- Directions for this task
From the records below, extract only the lines running from the line with "The height and" to the line with "You are a computer-use agent.", both lines included, reproducing them exactly.
*** Data listing Section Begins ***
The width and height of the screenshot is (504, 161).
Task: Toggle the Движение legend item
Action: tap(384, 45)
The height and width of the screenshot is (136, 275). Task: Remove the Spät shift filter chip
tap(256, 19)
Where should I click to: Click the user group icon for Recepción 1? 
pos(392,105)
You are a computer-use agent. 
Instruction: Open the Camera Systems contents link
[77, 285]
*** Data listing Section Ends ***
*** Data listing Section Begins ***
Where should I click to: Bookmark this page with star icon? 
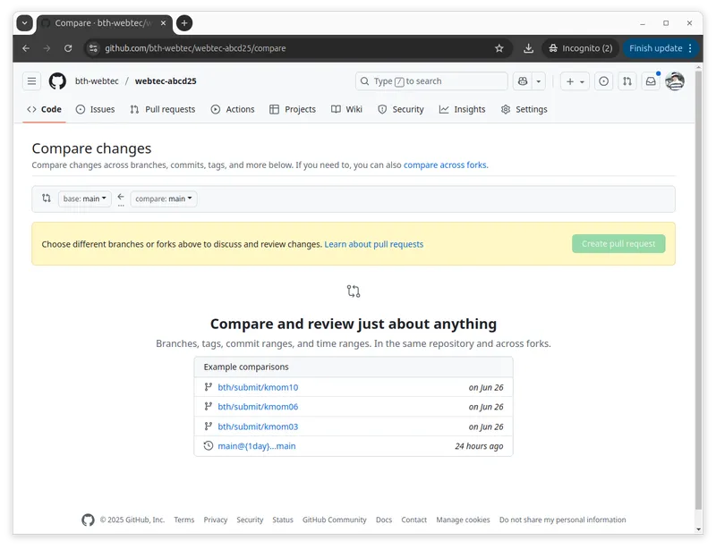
*** Data listing Section Ends ***
- Output below
The height and width of the screenshot is (136, 275). Task: Remove the Spät shift filter chip
tap(256, 19)
Where should I click to: Click the user group icon for Recepción 1? 
pos(392,105)
You are a computer-use agent. 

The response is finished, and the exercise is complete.